The experimental results demonstrate that, in the H. pylori dataset, the five evaluation indexes of the six classifier models using our proposed feature extraction method are better than those using FCTP. In the human dataset, the performance of the model constructed by our method combining SVM and LR is better than that of Kongs’ method. In particular, our proposed model ACT-SVM has an Acc value which is 0.08 higher than that of the model using FCTP. Although on the human dataset FCTP performs better on ANN, KNN, RF, and NB, our method also demonstrates good performance with a small gap in indicators in all aspects. Overall, FCTP performed well on the human dataset but performed poorly on the H. pylori dataset. Our feature extraction method demonstrates good prediction performance on both datasets and is relatively stable. Therefore, the method we proposed is further proved to be a reliable and stable prediction model for PPIs.

4. Conclusions

In recent years, the problem of identifying PPIs has been valued by researchers and in-depth research. Several efforts to solve this problem have appeared one after another.

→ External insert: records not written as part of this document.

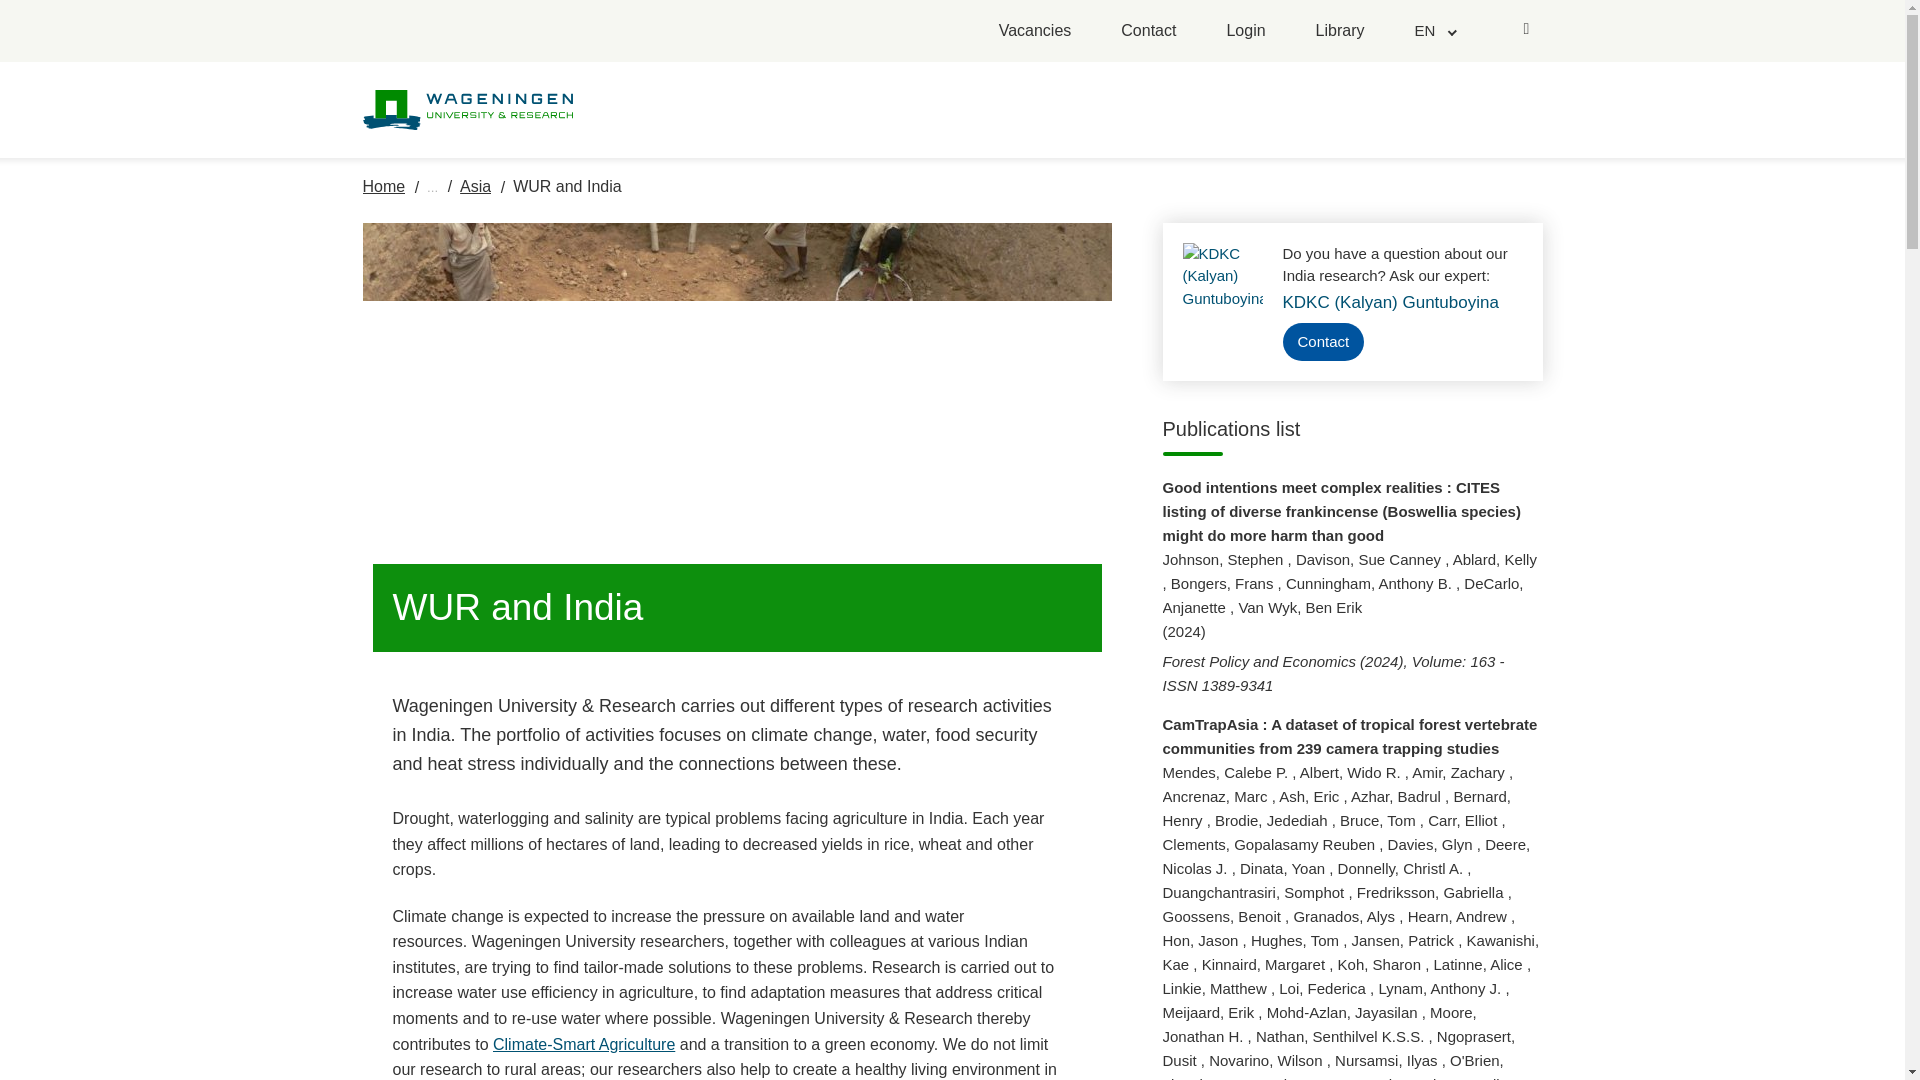 The height and width of the screenshot is (1080, 1920). What do you see at coordinates (1246, 31) in the screenshot?
I see `Login` at bounding box center [1246, 31].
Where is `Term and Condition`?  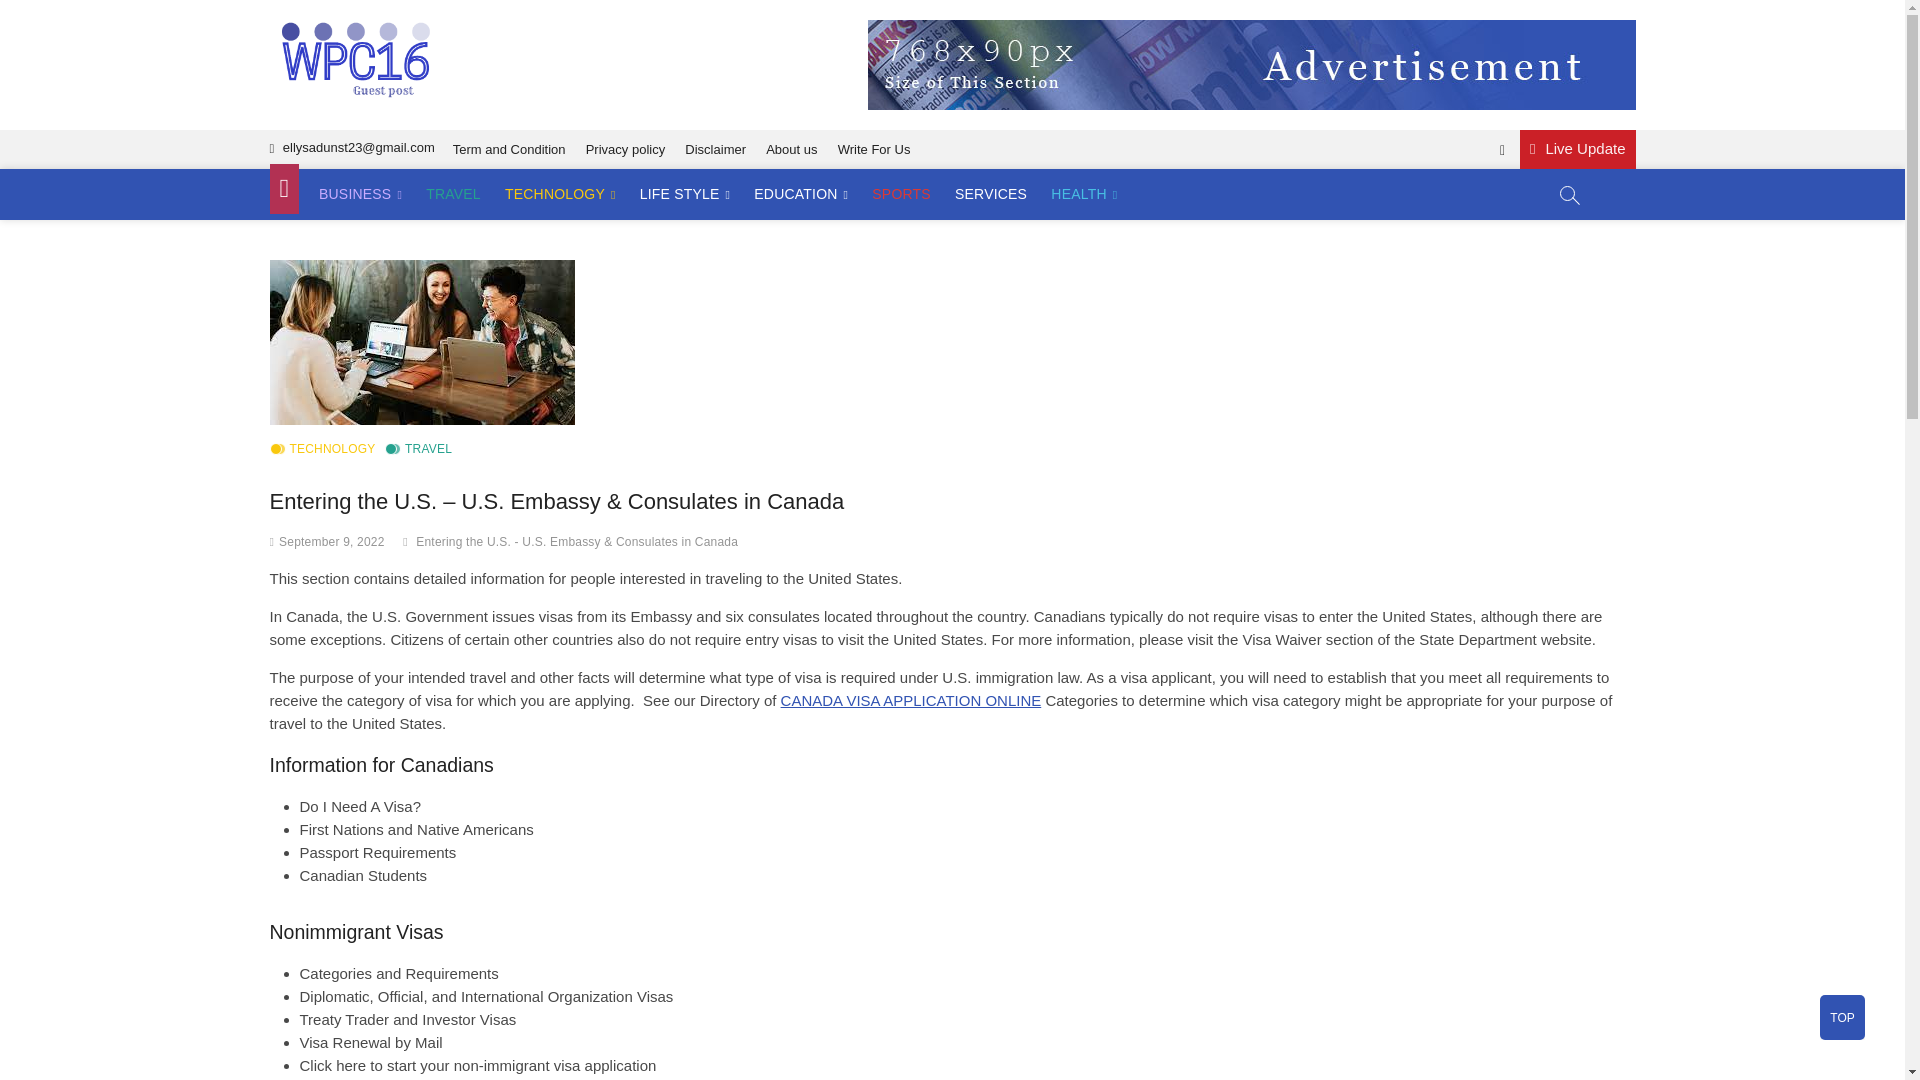
Term and Condition is located at coordinates (510, 148).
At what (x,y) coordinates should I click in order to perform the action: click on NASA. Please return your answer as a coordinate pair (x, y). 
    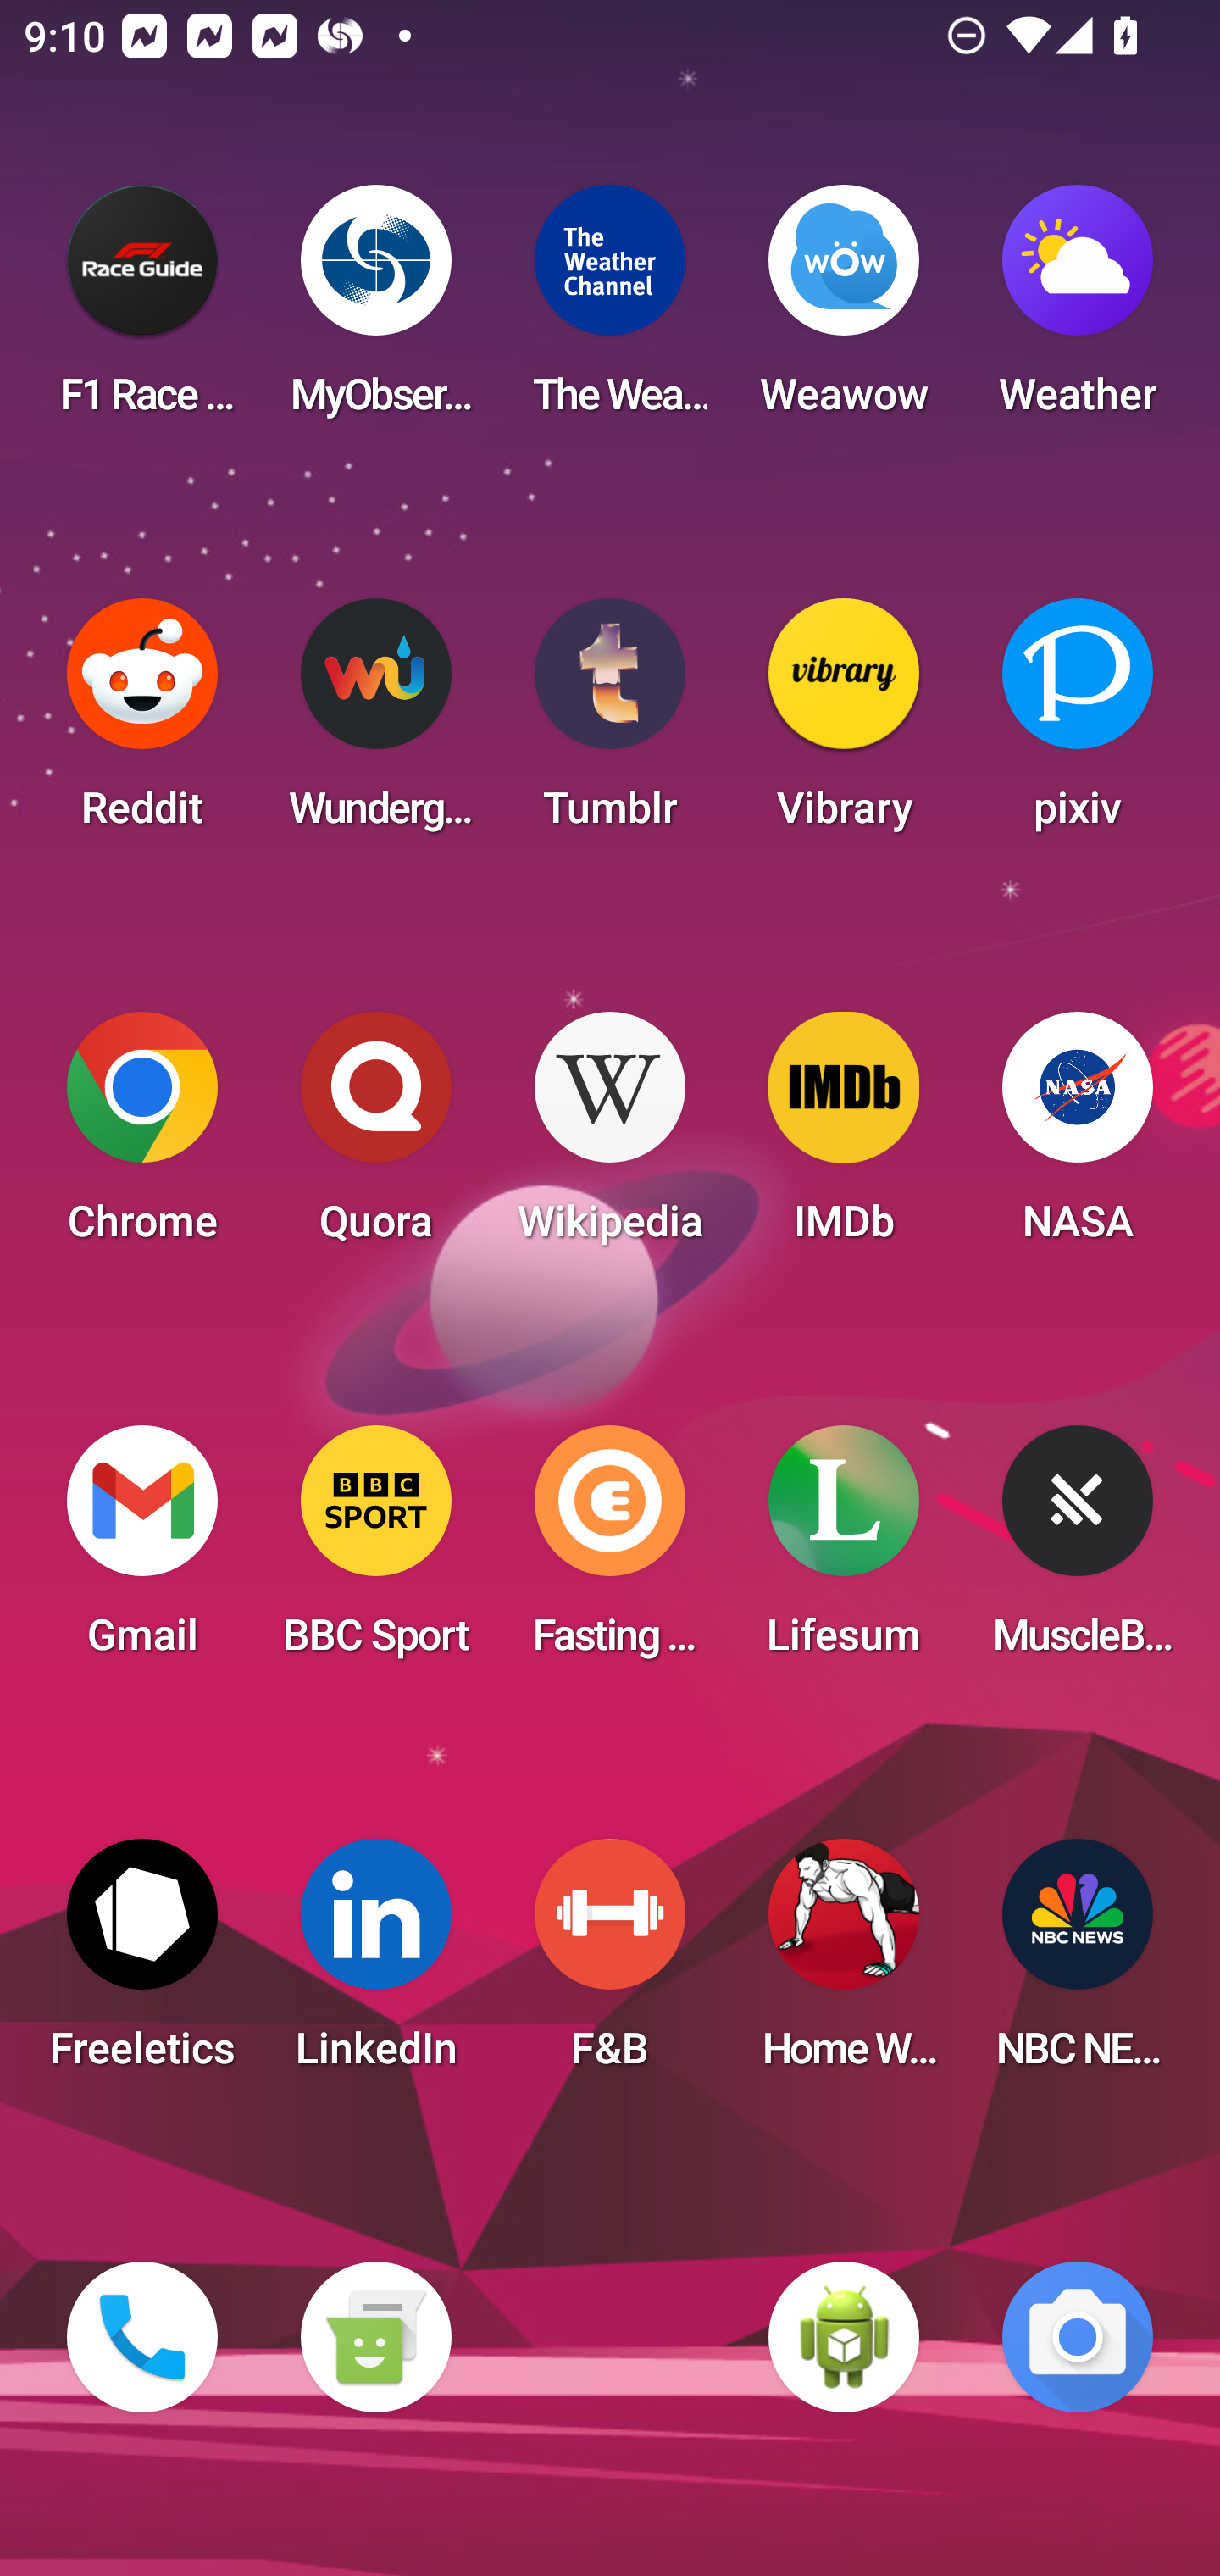
    Looking at the image, I should click on (1078, 1137).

Although machine learning methods are widely utilized in the prediction of PPIs, there is still a lack of predictors that can accurately and efficiently make predictions. Our proposed model ACT-SVM can effectively predict PPIs. We utilize a combination of A vector, composition, and transition (CT) descriptors as the digital features of the amino acid sequence and utilize them as input to train the SVM model. We evaluate the performance of our proposed method by constructing multiple classifiers using 5-fold cross-validation, 8-fold cross-validation, and 10-fold cross-validation. With these evaluations, we can easily get the conclusion that the model we proposed has the better performance in the majority of situations. The prediction accuracy of our method for H. pylori data reaches 0.727897, and the prediction accuracy for human dataset reaches 0.838799. The experimental results demonstrate that our proposed model based on SVM can efficiently predict PPIs. It has good performance on H. pylori and human dataset and can be utilized as a research tool to support biomedical and other fields.

Data Availability

The data used to support the findings of this study are available from the corresponding author upon request.

Conflicts of Interest

The authors declare no conflicts of interest.

Acknowledgments

This work was supported by the grants of the National Science Foundation of China (nos. 61902337 and 61702445), the grant from the Ph.D. Programs Foundation of Ministry of Education of China (no. 20120072110040), the grant of Shandong Provincial Natural Science Foundation, China (no. ZR2018LF005), Natural Science Fund for Colleges and Universities in Jiangsu Province (no. 19KJB520016), and Jiangsu Provincial Natural Science Foundation (no. SBK2019040953).